URL: http://www.websurg.com/doi-vd01en1667.htm

Laparoscopic   treatment   of   recurrent   vaginal   prolapse

3. Preparation of promontory and rectovaginal dissection 00'36''
We can now approach the area of the sacral promontory. The peritoneum is incised at this level. The white color of the pre-vertebral ligament is visible at this point. The peritoneal incision is then extended down towards the right uterosacral ligament, and the sigmoid mesocolon is maintained retracted to the left.
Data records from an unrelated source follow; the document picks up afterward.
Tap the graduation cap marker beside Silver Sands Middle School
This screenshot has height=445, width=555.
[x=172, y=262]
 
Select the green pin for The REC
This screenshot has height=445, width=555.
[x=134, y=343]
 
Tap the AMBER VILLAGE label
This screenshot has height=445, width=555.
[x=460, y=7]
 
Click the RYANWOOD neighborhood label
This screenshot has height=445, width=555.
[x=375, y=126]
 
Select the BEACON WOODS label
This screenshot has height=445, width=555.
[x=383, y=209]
Underneath the sigmoid mesocolon is a gutter onto which the anterior and posterior parts of the prosthesis will be attached. To the right, the essential landmark is the ureter, which should be preserved. The dissection is now continued horizontally up to the left uterosacral ligament crossing the rectum. The rectum is then identified and retracted cephalad with a grasper to open up the tissue planes. A vaginal ribbon retractor is then introduced in order to retract the vagina anteriorly. The dissection is then continued on either side down to the level of the levator ani muscles. It is important to identify the correct dissection planes and not to get lost in the ischiorectal fossa. At this point, a fifth trocar is introduced to maintain the cephalad sigmoid retraction. Gentle blunt dissection leads us to the plane of the muscle. We now approach the pelvic floor from the left side and the dissection is progressively continued on both sides. Again blunt dissection allows us to identify the muscle plane somewhat easier than on the right side. The perimysium comes into view now. We now move back to the right side and complete the dissection, which is made easier now that the levator has been reached on the left side.